For more gluten free cooking and home grown recipes, visit Hayley's Blog, the Delectable Diary

This common English flower is often known as an uninvited guest on pristine lawns, but I love it. You could say it tastes similar to a perfumed sweet carrot but really it just tastes like... violets. It is medicinally used in India to cure sore throats or tonsillitis and the French use it to make syrup to put in scones, marshmallows and macaroons but why mash this gorgeous thing up to flavour something when it is beautiful and tasty as a decoration freshly picked? It will look like your cakes and pastries have been adorned with many tiny purple orchids and everyone will want a slice.
Some people may nay-say this loaf because its gluten free AND vegan but really those are just added bonuses. The buckwheat flour adds so much flavour and there is no need to use eggs or butter for binding and moisturising as the bananas do all the work for you!

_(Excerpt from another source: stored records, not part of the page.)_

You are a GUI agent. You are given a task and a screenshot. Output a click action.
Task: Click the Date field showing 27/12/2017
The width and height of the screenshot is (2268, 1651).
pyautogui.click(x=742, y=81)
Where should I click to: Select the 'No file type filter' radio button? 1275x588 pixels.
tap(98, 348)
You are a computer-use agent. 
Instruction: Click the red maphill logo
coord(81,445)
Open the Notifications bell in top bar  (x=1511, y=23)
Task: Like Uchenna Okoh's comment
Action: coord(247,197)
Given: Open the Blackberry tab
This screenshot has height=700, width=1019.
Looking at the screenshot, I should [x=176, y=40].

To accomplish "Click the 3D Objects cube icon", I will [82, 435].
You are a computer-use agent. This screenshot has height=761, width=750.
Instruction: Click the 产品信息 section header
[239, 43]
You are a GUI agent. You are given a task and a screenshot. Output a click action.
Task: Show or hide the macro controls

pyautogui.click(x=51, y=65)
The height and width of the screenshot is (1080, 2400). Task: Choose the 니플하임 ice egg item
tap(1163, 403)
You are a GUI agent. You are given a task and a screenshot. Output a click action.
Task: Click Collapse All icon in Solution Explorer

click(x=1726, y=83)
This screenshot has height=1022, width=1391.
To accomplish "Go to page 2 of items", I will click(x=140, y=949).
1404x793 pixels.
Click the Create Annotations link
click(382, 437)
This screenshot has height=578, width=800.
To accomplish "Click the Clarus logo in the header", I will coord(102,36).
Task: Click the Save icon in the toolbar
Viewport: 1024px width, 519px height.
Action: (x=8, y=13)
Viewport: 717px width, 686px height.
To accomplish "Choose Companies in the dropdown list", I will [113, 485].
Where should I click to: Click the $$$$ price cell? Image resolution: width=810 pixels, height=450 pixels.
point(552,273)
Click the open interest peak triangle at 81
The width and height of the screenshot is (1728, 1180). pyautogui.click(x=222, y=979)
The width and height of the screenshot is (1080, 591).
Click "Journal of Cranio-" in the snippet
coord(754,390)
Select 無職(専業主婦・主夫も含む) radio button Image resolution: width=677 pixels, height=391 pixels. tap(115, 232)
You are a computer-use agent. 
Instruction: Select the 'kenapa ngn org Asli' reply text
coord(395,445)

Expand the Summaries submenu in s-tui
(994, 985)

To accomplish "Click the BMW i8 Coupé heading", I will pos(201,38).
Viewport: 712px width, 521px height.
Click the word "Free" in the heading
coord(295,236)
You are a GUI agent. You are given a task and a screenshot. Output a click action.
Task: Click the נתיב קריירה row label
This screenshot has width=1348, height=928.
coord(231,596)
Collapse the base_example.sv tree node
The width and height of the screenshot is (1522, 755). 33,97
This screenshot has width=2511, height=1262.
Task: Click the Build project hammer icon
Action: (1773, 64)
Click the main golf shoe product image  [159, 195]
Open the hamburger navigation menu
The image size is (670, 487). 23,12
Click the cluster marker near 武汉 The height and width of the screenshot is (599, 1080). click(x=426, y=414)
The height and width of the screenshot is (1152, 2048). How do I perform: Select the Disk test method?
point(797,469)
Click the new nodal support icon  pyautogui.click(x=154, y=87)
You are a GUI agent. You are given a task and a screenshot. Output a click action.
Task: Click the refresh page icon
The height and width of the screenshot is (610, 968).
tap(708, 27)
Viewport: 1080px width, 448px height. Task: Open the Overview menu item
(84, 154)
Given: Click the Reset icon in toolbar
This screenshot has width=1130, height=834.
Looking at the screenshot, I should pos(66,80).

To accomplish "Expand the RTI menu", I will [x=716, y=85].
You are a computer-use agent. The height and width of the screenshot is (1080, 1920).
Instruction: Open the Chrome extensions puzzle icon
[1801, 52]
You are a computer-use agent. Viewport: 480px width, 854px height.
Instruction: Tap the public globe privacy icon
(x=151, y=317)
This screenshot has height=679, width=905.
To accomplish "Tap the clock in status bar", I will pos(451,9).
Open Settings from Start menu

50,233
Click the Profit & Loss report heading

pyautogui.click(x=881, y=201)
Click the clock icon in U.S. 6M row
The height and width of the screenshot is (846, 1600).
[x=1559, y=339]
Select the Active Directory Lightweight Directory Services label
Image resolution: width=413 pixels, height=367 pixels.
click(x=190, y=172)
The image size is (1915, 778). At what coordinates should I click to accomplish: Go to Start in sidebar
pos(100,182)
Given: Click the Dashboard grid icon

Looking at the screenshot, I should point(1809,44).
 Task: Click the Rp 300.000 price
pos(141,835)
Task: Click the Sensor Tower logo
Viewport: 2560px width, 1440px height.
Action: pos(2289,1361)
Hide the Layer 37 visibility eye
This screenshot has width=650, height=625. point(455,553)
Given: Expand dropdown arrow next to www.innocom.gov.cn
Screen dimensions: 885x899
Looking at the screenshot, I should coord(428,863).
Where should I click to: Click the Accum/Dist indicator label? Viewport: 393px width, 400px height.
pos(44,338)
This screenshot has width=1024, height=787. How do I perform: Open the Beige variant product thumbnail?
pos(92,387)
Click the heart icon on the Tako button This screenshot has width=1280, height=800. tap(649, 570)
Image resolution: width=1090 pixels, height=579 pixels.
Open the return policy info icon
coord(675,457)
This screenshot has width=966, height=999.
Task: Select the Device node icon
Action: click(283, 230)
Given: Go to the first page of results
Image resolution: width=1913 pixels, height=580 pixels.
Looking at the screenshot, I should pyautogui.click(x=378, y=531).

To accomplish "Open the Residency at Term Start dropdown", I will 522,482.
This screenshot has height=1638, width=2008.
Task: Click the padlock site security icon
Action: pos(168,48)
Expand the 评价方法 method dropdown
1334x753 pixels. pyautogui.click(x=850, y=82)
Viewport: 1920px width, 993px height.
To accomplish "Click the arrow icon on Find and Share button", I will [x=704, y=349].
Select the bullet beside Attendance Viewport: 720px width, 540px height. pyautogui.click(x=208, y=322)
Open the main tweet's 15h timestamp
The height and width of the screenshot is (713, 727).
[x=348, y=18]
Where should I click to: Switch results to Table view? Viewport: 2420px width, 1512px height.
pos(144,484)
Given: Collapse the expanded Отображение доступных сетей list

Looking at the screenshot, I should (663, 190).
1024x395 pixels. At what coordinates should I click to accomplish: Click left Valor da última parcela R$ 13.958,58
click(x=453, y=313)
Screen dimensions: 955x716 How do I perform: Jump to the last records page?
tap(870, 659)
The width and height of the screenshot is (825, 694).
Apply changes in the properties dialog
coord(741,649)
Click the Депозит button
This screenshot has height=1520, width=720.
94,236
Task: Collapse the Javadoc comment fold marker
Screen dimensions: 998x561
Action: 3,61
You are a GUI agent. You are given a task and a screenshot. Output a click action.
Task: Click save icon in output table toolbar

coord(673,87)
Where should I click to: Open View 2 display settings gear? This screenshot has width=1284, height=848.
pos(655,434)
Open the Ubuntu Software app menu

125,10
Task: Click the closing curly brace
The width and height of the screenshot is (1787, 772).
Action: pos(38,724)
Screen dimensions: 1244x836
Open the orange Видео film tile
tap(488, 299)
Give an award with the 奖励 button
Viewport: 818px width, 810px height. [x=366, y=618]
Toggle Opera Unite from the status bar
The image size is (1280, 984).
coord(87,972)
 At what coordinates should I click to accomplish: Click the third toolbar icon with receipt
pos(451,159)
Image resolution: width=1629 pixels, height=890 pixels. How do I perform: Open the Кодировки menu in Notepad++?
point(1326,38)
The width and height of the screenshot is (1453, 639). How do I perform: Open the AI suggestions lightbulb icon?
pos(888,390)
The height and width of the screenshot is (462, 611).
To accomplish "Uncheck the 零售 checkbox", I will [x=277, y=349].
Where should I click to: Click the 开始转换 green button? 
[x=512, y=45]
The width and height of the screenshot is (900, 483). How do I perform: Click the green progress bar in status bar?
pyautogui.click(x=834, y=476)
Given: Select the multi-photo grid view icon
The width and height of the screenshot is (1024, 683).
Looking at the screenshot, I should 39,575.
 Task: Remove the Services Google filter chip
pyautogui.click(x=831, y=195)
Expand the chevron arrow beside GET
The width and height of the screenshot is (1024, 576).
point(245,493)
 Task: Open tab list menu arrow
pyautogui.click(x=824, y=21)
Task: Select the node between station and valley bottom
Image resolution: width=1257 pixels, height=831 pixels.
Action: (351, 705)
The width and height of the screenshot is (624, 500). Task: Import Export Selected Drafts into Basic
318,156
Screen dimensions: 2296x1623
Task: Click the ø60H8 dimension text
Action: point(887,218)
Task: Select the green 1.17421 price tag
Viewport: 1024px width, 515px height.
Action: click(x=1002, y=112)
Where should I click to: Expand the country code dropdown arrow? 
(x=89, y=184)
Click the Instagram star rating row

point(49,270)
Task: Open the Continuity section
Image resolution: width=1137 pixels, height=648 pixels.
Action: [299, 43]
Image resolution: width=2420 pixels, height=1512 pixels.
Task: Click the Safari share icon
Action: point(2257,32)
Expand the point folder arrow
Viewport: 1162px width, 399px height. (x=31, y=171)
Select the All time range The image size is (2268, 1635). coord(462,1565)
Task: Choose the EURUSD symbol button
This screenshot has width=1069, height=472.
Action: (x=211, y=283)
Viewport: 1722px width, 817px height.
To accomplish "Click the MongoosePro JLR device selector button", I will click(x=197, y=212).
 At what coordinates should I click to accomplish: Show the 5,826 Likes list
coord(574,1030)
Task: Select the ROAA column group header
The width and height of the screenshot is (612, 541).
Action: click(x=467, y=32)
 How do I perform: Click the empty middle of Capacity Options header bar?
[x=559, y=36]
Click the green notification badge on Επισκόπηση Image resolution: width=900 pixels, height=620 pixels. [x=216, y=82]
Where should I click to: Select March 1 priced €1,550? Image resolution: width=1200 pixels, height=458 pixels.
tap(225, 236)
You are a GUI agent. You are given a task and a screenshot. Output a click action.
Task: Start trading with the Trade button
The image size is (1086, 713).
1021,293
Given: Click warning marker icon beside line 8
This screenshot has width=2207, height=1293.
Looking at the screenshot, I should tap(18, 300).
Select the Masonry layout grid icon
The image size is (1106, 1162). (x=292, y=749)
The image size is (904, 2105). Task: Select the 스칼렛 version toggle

  • 2 handfuls of sweet violet flower heads
  • 4 or 5 ripe fair trade bananas
  • 2 apples
  • 1 cup of walnuts
  • ½ a cup of muscovado sugar
  • ½ a cup of caster sugar
  • 2 cups of buckwheat flour
  • 1 tsp of bicarbonate of soda
  • ½ tsp grated nutmeg
  • 1 tsp cinnamon
  • ½ cup of water
The glaze:
  • The juice of half a lemon
  • 1 heaped tbsp icing sugar
Preheat the oven to 175ÂșC and line a loaf tin with greaseproof paper and a thin layer of olive or rapeseed oil.
In a large bowl, mash your bananas with the sugars until it becomes creamy and well mixed. Add half the flour and mix, then add the second half and spices. Stir in the water then gradually add the soda, mixing as you go. Fold in the apples and walnuts and spoon into the baking tin. Score the top with a knife to allow it to rise and bake straight away for 1 hour.
Pour over your glaze and scatter the violets.